■ Activity 1: Reproduce the passage from the environment variable descriptions between "Debugging Variables" and "consistency is required.", inclusive.
■ Activity 2: In the environment variable descriptions, which reductive communication operators are listed as affected by HCCL_DETERMINISTIC?
■ Activity 3: Extend the MindSpore Transformers environment variable descriptions, beginning after their final sentence.

■ Passage to read:
-----

Environment Variable Descriptions

The following environment variables are supported by MindSpore Transformers.

Debugging Variables

Variables Names	Default	Interpretations	Descriptions	Application Scenarios
HCCL_DETERMINISTIC	false	Whether to enable deterministic computation of reductive communication operators, where reductive communication operators include AllReduce, ReduceScatter, Reduce.	`true`: turns on the HCCL deterministic switch; `false`: turns off the HCCL deterministic switch.	Turning on deterministic computation eliminates the randomness introduced by inconsistent ordering of multi-card computations, but it results in a performance degradation compared to turning it off. It is recommended to turn it on in scenarios where consistency is required.

-----

■ Collected material:

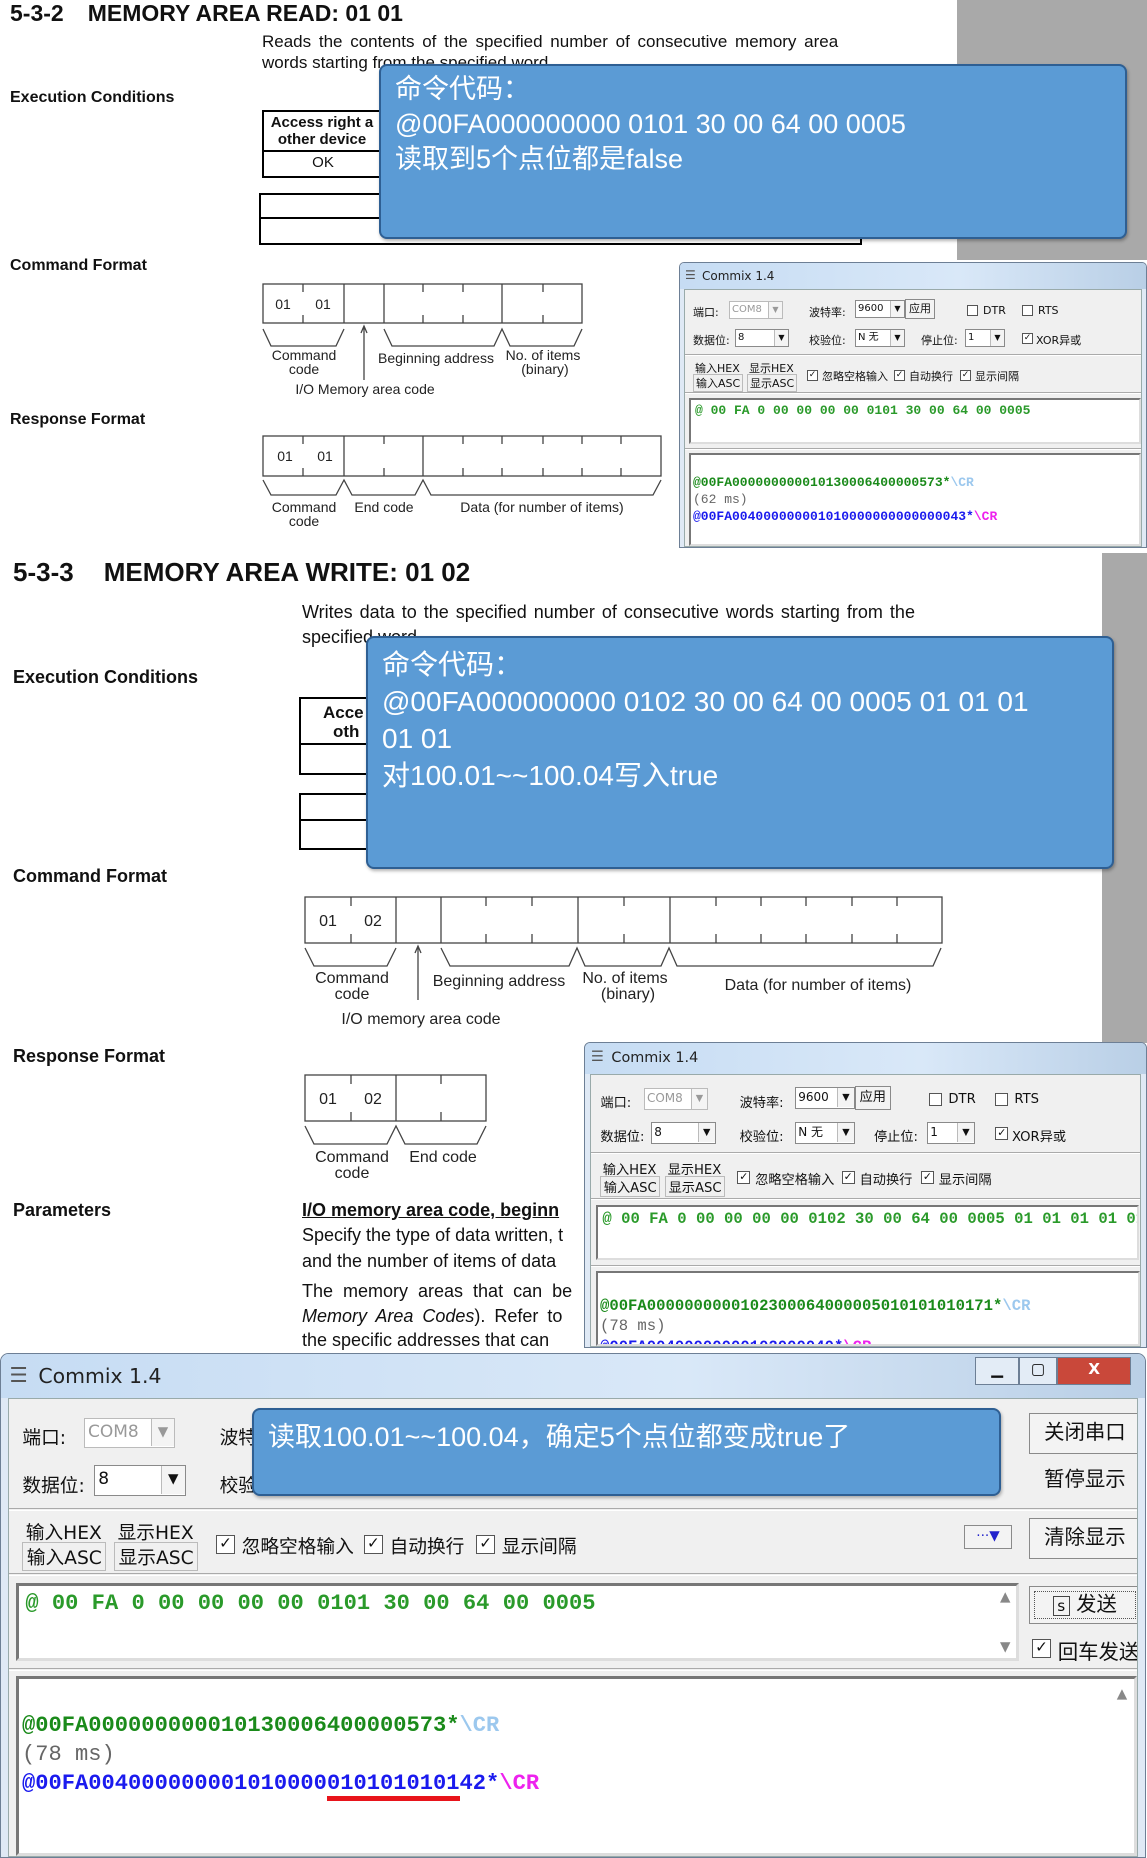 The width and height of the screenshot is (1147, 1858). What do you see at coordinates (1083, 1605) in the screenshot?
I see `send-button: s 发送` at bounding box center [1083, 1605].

-----

■ Response box 1:
Debugging Variables

Variables Names	Default	Interpretations	Descriptions	Application Scenarios
HCCL_DETERMINISTIC	false	Whether to enable deterministic computation of reductive communication operators, where reductive communication operators include AllReduce, ReduceScatter, Reduce.	`true`: turns on the HCCL deterministic switch; `false`: turns off the HCCL deterministic switch.	Turning on deterministic computation eliminates the randomness introduced by inconsistent ordering of multi-card computations, but it results in a performance degradation compared to turning it off. It is recommended to turn it on in scenarios where consistency is required.

■ Response box 2: AllReduce, ReduceScatter, and Reduce.

■ Response box 3:
LCCL_DETERMINISTIC	0	whether to turn the LCCL deterministic operator AllReduce (order-preserving addition) on.	`1`: turns on the LCCL deterministic switch; `0`: turns off the LCCL deterministic switch.	Turning on deterministic computation eliminates the randomness introduced by inconsistent ordering of multi-card computations, but it results in a performance degradation compared to turning it off. It is recommended to turn it on in scenarios where consistency is required. Takes effect when rankSize<=8.
CUSTOM_MATMUL_SHUFFLE	on	Whether to enable shuffle operations for custom matrix multiplication.	`on`: turns on matrix shuffle; `off`: turns off matrix shuffle.	The shuffle operation is optimized for specific matrix sizes and memory access patterns. If the matrix size does not match the shuffle-optimized size, turning off shuffling may result in better performance. Please set it according to the actual usage.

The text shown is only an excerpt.